THE EXERCISE: Rewrite the data from the line with "The image size is (640, 651)." up to and including the line with "pos(625,590)" as a Markdown table with the columns Row and Data line, skipping blank lines. Leave the pictures out of the table.

EXTRACTED INFORMATION:
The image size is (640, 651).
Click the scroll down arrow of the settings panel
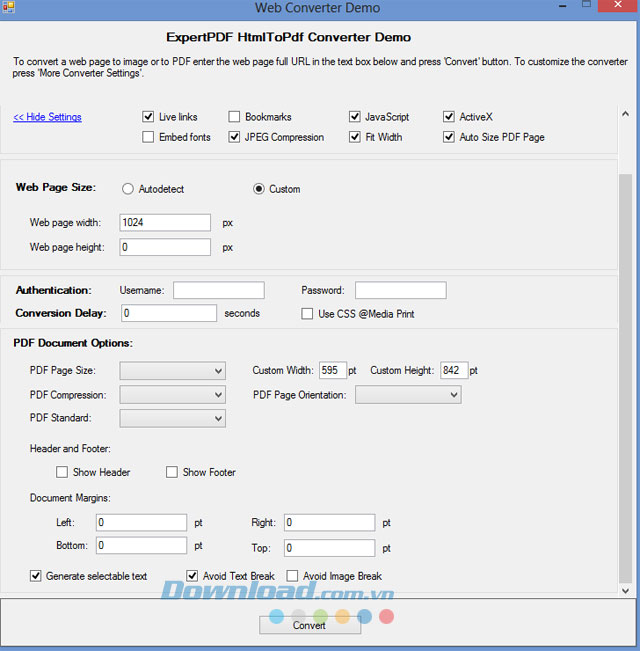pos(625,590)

...

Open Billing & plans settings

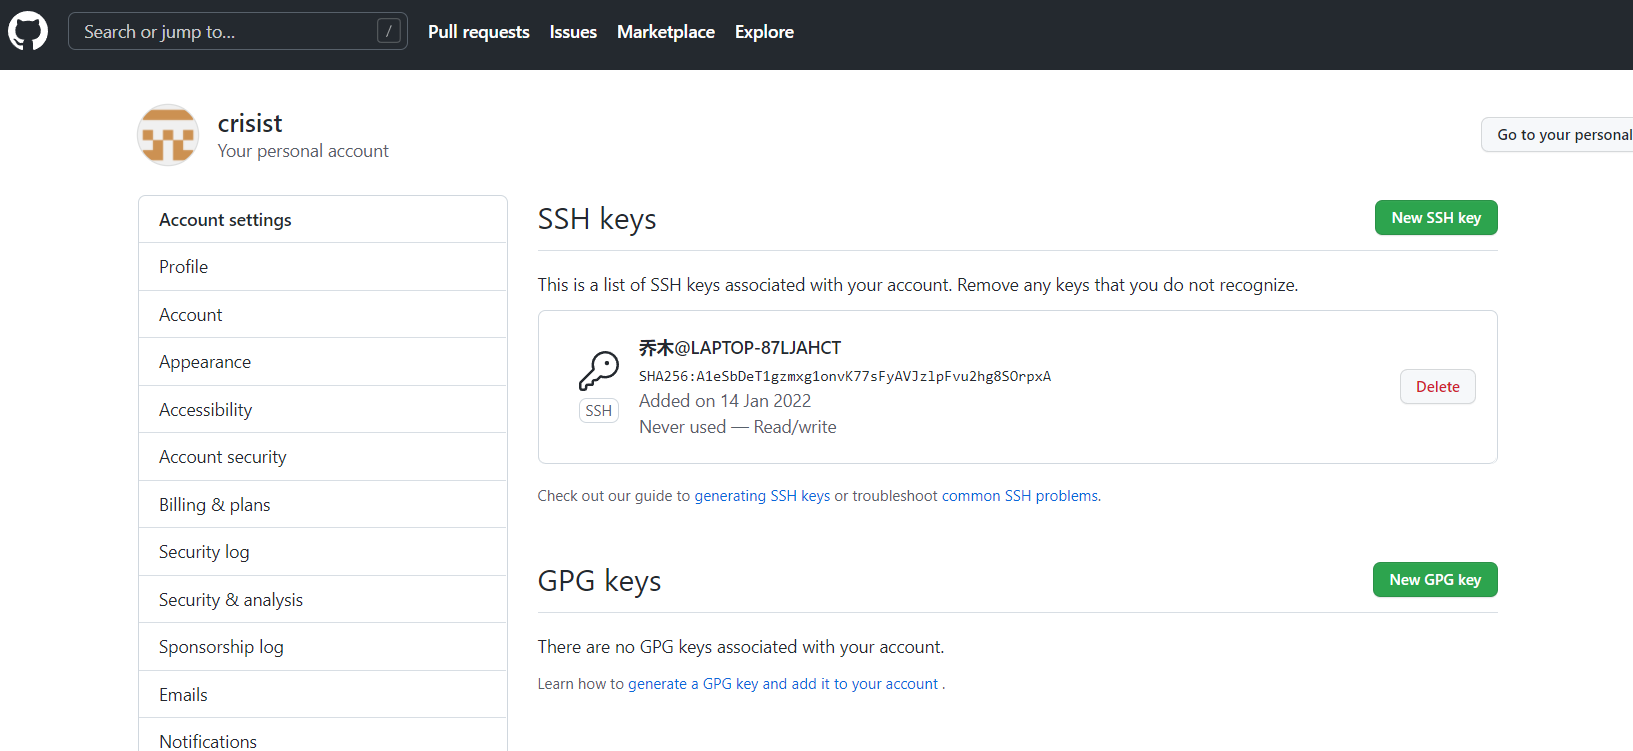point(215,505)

ANSWER TO THIS TASK:
| Row | Data line |
|---|---|
| 1 | The image size is (640, 651). |
| 2 | Click the scroll down arrow of the settings panel |
| 3 | pos(625,590) |